= Balance in Criminal Law Review Group =

Irish legal review committee

The Balance in Criminal Law Review Group was an Irish legal review committee established by Michael McDowell, Minister for Justice, Equality and Law Reform, in 2006. It made numerous recommendations which have been implemented in Irish criminal law.

== Recommendations ==
The committee was chaired by Gerard Hogan S.C. It reported in 2007 making recommendations for a number of changes to Irish criminal law, including adverse inferences to be drawn from the exercise of the right to silence in certain circumstances (which had been the subject of an interim report), wider provision for admission of adverse character evidence, rolling back the exclusionary rule by way of court discretion to admit unconstitutionally obtained evidence, provision for disposing of admissibility issues pre-trial, and allowing acquittals to be reopened following new evidence, with-prejudice prosecution appeals, allowing an acquittal to be overturned and a re-trial ordered on appeal, and requiring defence disclosure of expert evidence.

== Implementation ==
The bulk of the group's recommendations have been implemented, and in the case of the interim report on the right to silence, publication of the implementing Bill occurred as soon as some weeks after the report was published.

Part 4 of the Criminal Justice Act 2007 provided for adverse inferences to be drawn from the accused's failure to mention particular facts or account for objects, marks, or his or her presence in a particular place, in line with the Group's report.

Part 3 of the Criminal Procedure Act 2010 provides for re-trial following acquittal in certain circumstances recommended by the Group. Part 4 provides for with-prejudice prosecution appeals. Section 33 extends the circumstances in which adverse character evidence can be adduced, and section 34 provides for notice of defence expert evidence.]

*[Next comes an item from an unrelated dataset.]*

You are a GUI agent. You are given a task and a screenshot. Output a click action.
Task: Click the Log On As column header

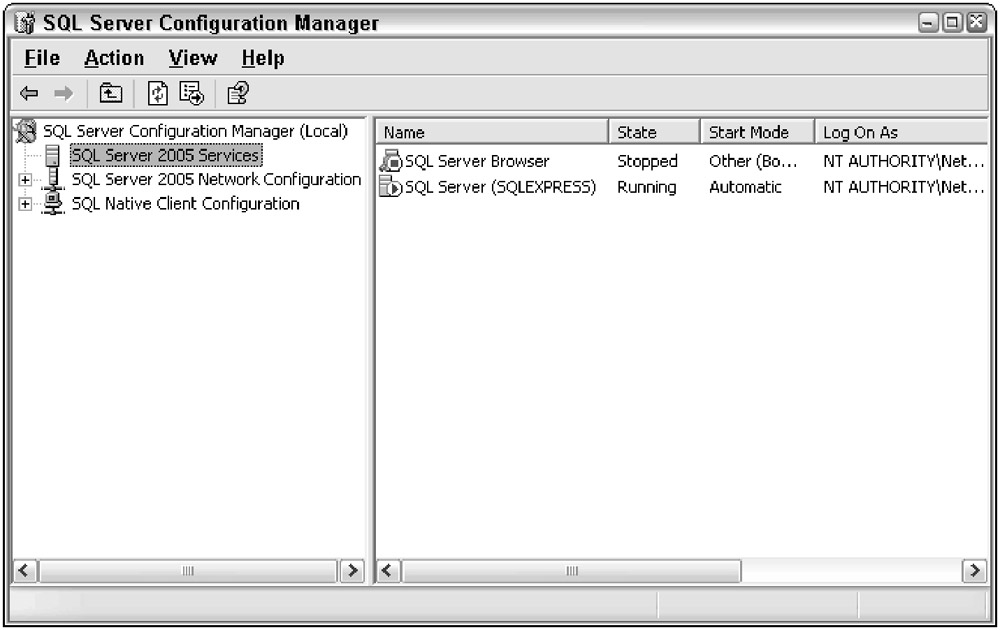[x=900, y=132]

The recommendation regarding rolling back the exclusionary rule was expressed to be following "the approach of seeing whether a change in jurisprudence emerges following use of the appeal provisions of the Criminal Justice Act 2006". Subsequently, in JC v Director of Public Prosecutions (2015), on a prosecution appeal, the Supreme Court changed the exclusionary rule.

The issue of allowing the determination of evidential issues before the commencement of the trial proper remains under consideration and is the subject of a Criminal Procedure Bill where heads were approved in 2015.